Click image to download a 2.2-MB PDF of this menu.
The signature on the cover picture is M.S. Osborne, who also drew the totem pole portrayed on the lunch or tiffin menus used aboard Canadian Pacific steamships. After some searching, I’ve determined that M.S. is Milton S. Osborne, an American architect.
That may seem improbable, but my first clue was a web site that listed M.S. Osborne as a Canadian artist with a reference to the Dictionary of Canadian Artists. I found that book on line at archive.org, but the book only says that Osborne was a “University of Toronto professor who sketched architectural drawings of buildings in the Greater Toronto area which were published” in an unnamed 1958 magazine. A web page about the history of the University of Toronto architecture school reveals that “Milton Osborne of Pennsylvania State University was appointed Acting Director [of the architecture school] for one year in 1957-58.”
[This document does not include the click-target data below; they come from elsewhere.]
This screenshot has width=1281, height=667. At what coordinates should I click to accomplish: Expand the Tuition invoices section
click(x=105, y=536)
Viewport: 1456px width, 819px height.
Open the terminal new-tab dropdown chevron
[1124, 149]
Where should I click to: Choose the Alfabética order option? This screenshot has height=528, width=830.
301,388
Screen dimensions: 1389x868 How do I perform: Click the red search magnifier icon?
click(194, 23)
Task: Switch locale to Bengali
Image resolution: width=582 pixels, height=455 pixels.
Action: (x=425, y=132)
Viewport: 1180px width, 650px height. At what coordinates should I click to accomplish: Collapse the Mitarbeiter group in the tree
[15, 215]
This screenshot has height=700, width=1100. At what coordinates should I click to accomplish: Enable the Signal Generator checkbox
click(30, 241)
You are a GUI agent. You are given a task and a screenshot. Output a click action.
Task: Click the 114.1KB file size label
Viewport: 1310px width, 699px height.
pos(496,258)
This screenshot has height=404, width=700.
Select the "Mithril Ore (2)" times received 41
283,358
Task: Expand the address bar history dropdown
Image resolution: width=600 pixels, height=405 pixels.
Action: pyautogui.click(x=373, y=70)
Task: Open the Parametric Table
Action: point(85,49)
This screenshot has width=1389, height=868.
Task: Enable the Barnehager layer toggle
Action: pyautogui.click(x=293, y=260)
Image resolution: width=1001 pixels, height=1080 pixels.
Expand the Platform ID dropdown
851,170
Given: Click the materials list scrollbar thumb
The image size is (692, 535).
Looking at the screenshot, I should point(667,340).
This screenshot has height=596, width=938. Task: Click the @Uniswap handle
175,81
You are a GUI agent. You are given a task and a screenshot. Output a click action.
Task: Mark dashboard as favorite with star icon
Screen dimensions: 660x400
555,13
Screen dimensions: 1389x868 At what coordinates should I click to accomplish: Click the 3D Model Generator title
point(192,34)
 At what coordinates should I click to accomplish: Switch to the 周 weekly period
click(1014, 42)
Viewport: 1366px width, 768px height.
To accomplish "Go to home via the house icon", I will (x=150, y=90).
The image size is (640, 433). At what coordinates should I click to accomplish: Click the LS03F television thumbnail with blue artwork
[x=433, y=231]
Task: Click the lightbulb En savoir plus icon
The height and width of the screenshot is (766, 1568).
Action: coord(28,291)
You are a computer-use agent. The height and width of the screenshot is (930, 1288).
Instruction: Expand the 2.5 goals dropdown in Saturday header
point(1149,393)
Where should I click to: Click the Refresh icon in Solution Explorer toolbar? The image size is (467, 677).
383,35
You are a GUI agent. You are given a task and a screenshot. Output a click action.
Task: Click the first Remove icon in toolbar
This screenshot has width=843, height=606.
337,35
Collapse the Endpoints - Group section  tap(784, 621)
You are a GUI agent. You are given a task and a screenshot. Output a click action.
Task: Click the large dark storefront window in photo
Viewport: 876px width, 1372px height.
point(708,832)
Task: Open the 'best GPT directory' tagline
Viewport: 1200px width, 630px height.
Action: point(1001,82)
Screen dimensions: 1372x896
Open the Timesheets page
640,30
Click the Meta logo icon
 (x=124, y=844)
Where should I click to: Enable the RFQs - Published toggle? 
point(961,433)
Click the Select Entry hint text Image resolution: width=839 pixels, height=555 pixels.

From Pennsylvania State University I learned that Osborne was born in Ohio in 1897 and, after getting a master’s degree in architecture from Columbia in 1928, became an associate professor of architecture at Alabama Polytechnic Institute, which is now known as Auburn University. Then in 1929 he became the director of the University of Manitoba’s school of architecture, where he remained until 1946. While there, he was instrumental in introducing the principles of Bauhaus architecture to North Americans. He joined the faculty at Penn State in 1946, retired in 1962, and died in 1972.
Apparently, wherever he went he made drawings of interesting buildings and other structures, which is why he was listed in the Dictionary of Canadian Artists. Many of his drawings are in the Library of Congress while others are at the Pennsylvania State University library. I haven’t confirmed that he was in Ketchikan in 1936, but he could have made the trip during his University of Manitoba tenure, and his totem pole drawings are stylistically similar to his other architectural drawings.
The inside front cover of this menu shows and briefly describes seven different princess ships while the menu itself is on the opposite page. It seems to be a six-course dinner designed to keep passengers entertained on the long steamship journey up the Inside Passage, which is mapped on the back cover.
The menu is undated, but is obviously after 1936. We’ve seen other menus in this style, on one of which someone wrote “Aug 13-52.” The menus seem older than that and that’s not necessarily an accurate date. But if it is, then this one was probably used in the early 1950s as well.